De telle sorte la décision prise par la commune de Montaigu-Vendée de rejeter sa candidature et de son offre doit être suspendue, avec injonction de reprendre la procédure au stade de l’analyse des offres en y intégrant celle de la société Philippe Védiaud.
La seconde affaire, portée devant les juges du Tribunal administratif de Toulouse,concerne la passation de quarante-six marchés subséquents d’un accord-cadre multi-attributaire ayant pour objet le transport des élèves et étudiants en situation de handicap pour le département de l’Ariège. La SAS Trans-mobilités Services, ayant déposé successivement plusieurs plis pour différents marchés, a vu six de ses offres écartées pour dépôt tardif. Après une première réclamation auprès du département, le SAS a formé un référé contractuel en vue d’obtenir l’annulation de quatorze marchés subséquents pour l’année scolaire 2025/2026.

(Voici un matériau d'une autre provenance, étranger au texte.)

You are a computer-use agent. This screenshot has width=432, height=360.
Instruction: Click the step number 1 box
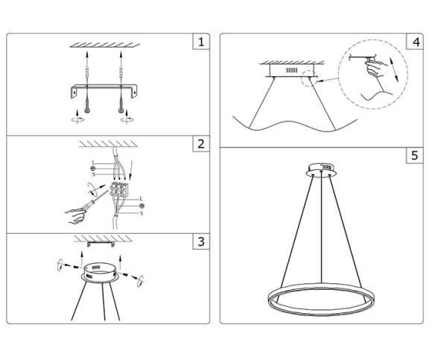click(x=200, y=42)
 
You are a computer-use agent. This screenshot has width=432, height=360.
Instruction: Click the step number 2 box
click(x=200, y=144)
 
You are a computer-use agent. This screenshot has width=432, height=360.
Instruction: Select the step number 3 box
click(x=200, y=242)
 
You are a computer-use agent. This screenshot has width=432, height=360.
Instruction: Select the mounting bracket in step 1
click(x=105, y=89)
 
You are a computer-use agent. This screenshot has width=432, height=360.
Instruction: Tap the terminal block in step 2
click(x=117, y=190)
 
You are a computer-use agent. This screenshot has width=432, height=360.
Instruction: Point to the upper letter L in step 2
click(x=92, y=162)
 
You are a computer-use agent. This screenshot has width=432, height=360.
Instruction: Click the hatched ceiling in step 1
click(x=104, y=47)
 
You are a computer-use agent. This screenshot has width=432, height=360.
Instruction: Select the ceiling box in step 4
click(x=293, y=69)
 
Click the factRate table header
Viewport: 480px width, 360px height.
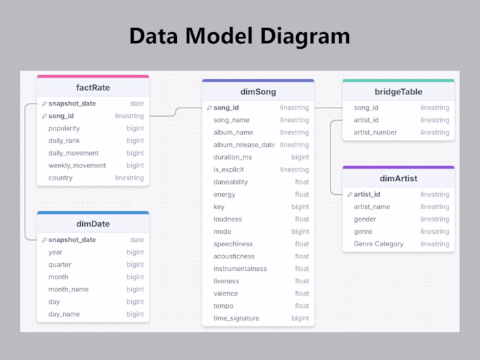93,88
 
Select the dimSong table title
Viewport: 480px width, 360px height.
258,91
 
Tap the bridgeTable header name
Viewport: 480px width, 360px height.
398,91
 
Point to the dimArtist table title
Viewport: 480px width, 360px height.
398,178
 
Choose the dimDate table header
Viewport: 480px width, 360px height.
93,224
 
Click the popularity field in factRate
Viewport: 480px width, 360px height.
64,128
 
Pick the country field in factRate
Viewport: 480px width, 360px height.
60,178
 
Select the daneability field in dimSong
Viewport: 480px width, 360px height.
230,182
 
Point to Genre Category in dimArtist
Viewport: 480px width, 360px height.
379,243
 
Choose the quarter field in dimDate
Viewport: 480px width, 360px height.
60,265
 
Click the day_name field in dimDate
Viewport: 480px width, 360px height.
64,314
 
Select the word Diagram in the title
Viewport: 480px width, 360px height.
302,36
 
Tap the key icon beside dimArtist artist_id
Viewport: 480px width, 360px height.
349,195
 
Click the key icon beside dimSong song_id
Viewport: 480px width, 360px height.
208,108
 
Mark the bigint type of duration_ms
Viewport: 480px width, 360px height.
300,157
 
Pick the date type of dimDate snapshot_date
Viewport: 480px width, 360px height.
137,240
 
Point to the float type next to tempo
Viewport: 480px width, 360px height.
302,306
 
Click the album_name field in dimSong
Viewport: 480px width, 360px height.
233,132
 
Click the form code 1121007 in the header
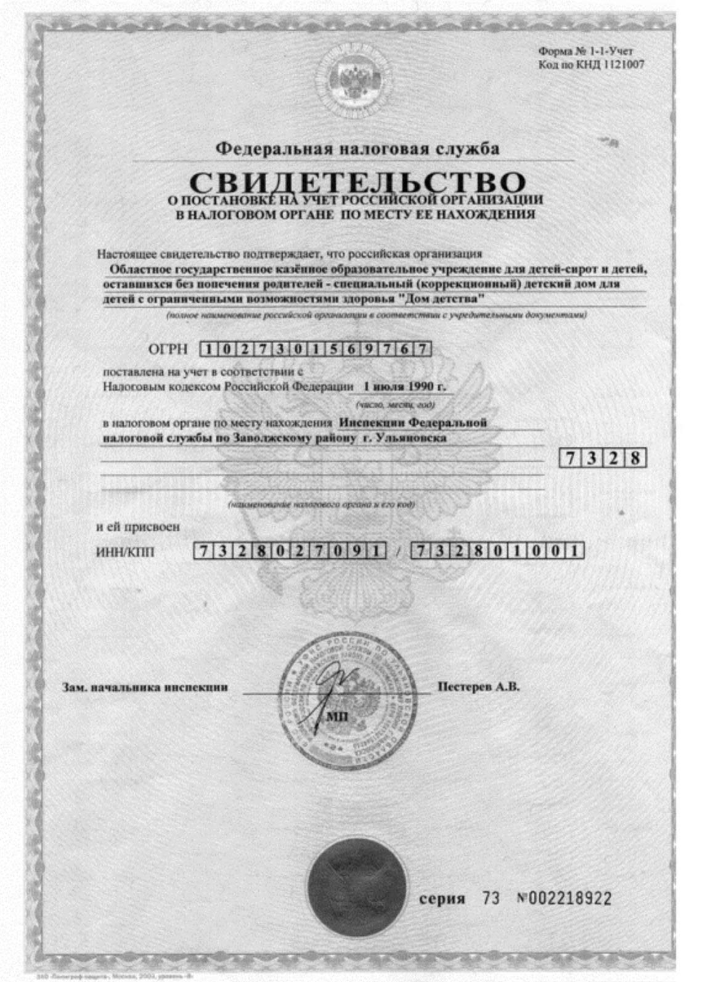point(623,64)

En demande,la société alléguait de dysfonctionnements qui l’auraient empêchée de télécharger huit dossiers et de remettre six offres, en raison notamment d’une fenêtre lui indiquant qu’elle ne pouvait répondre à d’autres consultations pour la journée. En sus, la société arguait de trois appels restés sans réponse au service d’assistance téléphonique de la plateforme de dématérialisation.
Néanmoins,le juge, après avoir rappelé l’office du juge du référé contractuel, opère un listage particulièrement exhaustif des conditions générales d’utilisation(« CGU ») de la plateforme de dématérialisation, avant d’en tirer les conséquences suivantes :
- l’article 5 des CGU prévoit une limitation du nombre de téléchargements quotidiens ainsi que de dépôts sur la plateforme, à 5 occurrences pour chaque hypothèse, de telle sorte qu’en se connectant pour la première fois sur la plateforme le 3août 2025, soit quatorze jours avant la date de remise des offres, la société était réputée avoir non seulement pris connaissance des CGU mais également accepté celles-ci et était donc en mesure de répondre à l’ensemble des marchés subséquents malgré les limitations fixées ;
- l’article 7, quant à lui, prévoit les conditions d’accès au service d’assistance – avec une mise à disposition, les jours ouvrés, de 8h30 à 18h30, de telle sorte qu’en contactant la hotline les vendredi 15, samedi 16 et dimanche 17 août, la société ne pouvait se prévaloir de l’absence de réponse de la part du serveur.
En conséquence, les juges considèrent que le moyen tiré d’un dysfonctionnement de la plateforme, compte tenu du manque de diligence caractérisé de la société dans l’utilisation de la plateforme, doit être écarté.
Il résulte de ces deux affaires aux issues pourtant opposées que le juge opère un réel contrôle sur les arguments et différents éléments de preuve fournis par l’entreprise, qui supporte par ailleurs la charge de la preuve, pour attester du dysfonctionnement allégué de la plateforme de dématérialisation.
Conclusion
Si de telles décisions semblent assez strictes sur leur principe, il convient de nuancer à ce stade en rappelant que le juge apprécie de manière très concrète les circonstances propres à chaque espèce, de telle sorte que le dysfonctionnement peut être admis par le juge en cas d’apport, par l’entreprise, d’éléments venant corroborer de manière tangible le moyen tenant aux anomalies rencontrées lors du dépôt de l’offre.